PROBLEM TO SOLVE:
If a line below holds the word "breadcrumb", count it; then say how many such lines there are and nothing else.

[Saved entries]
####

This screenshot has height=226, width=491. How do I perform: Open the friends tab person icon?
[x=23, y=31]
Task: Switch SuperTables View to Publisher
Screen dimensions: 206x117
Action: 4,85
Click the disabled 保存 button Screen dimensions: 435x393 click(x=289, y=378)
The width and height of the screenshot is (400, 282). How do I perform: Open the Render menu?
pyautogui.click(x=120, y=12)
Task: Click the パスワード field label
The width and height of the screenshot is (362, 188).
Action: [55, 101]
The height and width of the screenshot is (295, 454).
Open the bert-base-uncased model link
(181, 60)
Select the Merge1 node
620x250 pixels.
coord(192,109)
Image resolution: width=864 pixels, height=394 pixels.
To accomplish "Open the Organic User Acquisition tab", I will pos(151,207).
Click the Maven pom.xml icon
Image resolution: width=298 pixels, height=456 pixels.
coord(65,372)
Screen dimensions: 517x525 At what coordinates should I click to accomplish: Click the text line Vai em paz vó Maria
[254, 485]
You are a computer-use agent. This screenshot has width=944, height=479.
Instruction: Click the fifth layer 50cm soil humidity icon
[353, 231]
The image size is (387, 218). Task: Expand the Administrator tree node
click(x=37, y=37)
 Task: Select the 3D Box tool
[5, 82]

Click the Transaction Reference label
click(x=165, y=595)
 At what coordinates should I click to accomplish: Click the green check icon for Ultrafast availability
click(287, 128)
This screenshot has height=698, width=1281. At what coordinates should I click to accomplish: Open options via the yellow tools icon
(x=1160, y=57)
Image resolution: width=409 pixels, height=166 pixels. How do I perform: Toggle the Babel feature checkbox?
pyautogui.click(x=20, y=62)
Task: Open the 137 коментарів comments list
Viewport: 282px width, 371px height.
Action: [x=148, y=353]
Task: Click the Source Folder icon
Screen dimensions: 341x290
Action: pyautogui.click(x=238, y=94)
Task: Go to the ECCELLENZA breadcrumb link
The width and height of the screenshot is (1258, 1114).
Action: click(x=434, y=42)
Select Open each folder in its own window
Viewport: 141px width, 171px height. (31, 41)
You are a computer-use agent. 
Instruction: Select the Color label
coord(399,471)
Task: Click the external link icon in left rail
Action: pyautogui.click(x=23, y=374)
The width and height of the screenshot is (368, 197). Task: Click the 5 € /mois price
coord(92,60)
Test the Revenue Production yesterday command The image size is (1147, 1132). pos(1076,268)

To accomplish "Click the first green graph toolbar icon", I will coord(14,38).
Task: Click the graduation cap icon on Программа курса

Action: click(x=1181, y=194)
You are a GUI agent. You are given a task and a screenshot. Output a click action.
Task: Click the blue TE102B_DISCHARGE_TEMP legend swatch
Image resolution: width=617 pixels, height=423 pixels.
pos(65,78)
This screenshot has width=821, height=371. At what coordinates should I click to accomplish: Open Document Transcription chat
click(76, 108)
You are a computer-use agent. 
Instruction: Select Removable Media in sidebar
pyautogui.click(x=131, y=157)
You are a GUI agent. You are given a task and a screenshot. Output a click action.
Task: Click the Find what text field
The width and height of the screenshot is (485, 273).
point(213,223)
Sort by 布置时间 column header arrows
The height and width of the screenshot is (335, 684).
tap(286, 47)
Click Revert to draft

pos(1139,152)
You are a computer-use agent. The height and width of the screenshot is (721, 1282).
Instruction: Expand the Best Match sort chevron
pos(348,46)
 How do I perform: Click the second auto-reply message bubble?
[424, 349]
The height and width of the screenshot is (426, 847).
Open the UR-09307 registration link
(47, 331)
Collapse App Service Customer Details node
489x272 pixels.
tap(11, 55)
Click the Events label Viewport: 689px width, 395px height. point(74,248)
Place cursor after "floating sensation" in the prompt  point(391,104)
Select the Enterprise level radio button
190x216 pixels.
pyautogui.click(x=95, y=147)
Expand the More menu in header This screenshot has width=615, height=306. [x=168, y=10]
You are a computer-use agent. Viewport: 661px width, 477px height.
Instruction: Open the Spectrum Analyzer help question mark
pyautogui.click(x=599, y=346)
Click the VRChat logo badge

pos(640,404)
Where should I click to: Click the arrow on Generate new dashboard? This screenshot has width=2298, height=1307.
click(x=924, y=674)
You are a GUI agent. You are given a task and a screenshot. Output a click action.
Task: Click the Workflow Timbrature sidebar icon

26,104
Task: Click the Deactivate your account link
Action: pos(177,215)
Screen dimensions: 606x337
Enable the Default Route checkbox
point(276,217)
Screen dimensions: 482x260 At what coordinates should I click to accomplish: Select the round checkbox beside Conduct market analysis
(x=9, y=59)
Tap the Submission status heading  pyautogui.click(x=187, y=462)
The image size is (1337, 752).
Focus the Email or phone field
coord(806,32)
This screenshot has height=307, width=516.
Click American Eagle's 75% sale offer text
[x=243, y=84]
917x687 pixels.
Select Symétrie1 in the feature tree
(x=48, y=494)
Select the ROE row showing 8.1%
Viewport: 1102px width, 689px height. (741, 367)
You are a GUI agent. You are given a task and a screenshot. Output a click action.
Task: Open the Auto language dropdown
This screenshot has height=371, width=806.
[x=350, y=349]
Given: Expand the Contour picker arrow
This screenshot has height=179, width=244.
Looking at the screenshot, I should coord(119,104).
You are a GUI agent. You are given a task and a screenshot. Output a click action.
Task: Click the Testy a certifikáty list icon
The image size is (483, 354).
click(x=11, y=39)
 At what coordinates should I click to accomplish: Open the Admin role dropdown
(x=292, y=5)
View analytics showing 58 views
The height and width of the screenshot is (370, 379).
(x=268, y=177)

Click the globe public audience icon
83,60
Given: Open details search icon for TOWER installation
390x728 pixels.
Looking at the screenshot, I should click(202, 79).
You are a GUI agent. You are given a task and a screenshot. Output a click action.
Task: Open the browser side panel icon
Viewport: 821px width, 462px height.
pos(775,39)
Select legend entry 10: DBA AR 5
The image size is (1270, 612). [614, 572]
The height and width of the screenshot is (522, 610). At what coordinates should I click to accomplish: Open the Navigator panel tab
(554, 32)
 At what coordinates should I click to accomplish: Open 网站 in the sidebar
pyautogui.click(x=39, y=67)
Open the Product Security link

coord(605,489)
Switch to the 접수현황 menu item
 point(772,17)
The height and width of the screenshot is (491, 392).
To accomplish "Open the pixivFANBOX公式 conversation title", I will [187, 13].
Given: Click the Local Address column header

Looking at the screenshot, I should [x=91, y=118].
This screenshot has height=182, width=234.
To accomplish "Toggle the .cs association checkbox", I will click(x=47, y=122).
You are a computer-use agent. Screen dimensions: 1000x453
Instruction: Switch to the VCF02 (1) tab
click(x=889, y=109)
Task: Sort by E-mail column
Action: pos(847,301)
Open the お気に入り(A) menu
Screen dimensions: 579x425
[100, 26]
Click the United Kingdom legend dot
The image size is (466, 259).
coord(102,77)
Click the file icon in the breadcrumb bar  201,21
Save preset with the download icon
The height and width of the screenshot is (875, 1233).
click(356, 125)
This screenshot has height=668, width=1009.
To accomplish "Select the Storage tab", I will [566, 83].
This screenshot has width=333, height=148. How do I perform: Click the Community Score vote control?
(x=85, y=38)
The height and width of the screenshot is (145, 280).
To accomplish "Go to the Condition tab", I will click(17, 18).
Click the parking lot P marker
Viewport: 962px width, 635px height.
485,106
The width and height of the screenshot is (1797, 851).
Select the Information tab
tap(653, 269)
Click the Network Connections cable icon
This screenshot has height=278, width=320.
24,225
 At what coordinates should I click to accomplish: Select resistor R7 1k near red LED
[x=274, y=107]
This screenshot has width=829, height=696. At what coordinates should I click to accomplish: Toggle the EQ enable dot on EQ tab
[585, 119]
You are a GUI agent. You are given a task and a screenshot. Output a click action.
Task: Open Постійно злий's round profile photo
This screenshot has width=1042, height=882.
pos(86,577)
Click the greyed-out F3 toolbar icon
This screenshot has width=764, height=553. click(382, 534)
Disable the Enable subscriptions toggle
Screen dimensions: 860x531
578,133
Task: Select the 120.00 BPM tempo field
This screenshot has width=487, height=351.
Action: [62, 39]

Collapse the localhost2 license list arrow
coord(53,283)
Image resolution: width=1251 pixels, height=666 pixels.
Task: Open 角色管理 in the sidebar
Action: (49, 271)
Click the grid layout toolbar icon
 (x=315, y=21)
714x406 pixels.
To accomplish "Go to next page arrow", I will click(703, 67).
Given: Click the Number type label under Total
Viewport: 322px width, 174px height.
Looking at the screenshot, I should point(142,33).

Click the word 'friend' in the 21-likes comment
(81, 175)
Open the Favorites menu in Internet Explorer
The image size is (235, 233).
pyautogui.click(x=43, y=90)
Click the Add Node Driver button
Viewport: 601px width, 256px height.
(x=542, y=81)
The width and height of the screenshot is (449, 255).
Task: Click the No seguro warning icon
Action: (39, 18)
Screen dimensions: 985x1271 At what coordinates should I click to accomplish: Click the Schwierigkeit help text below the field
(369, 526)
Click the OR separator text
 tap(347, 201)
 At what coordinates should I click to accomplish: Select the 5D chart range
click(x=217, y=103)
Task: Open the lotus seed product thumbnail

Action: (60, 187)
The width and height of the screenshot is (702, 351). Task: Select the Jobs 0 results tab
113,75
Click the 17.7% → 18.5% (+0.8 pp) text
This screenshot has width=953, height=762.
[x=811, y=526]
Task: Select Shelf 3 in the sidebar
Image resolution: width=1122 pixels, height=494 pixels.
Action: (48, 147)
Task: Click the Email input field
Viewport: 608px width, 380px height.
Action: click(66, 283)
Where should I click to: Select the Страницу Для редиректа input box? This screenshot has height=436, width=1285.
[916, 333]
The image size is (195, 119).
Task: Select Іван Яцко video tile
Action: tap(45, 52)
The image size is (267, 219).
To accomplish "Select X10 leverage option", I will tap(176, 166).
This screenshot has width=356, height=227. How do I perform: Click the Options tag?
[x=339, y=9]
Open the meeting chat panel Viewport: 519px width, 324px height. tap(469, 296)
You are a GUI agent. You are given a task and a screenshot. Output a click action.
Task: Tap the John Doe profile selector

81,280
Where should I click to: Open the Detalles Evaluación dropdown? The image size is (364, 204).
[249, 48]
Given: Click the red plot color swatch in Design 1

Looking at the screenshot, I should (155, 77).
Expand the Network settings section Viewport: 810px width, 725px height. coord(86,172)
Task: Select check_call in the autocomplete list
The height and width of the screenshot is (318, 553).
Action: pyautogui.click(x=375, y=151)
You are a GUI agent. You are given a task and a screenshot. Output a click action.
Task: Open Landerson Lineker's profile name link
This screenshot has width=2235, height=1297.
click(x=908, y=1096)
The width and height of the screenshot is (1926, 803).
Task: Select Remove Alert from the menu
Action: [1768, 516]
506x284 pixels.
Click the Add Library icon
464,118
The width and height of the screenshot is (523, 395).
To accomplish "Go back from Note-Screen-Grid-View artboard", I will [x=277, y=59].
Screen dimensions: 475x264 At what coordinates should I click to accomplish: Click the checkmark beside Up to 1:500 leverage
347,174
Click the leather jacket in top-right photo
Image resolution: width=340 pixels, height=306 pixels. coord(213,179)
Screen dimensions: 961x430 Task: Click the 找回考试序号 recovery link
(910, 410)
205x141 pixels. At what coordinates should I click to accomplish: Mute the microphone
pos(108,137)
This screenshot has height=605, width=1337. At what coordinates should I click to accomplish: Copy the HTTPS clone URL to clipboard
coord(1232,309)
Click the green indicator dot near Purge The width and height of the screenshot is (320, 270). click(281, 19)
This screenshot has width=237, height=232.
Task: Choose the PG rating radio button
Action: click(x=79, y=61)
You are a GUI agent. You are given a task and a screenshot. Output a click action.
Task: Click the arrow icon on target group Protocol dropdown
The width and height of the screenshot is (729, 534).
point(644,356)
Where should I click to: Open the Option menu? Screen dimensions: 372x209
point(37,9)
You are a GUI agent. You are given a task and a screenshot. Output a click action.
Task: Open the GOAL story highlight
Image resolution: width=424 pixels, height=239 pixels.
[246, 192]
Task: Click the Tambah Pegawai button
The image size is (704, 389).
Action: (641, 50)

####

THE ANSWER:
2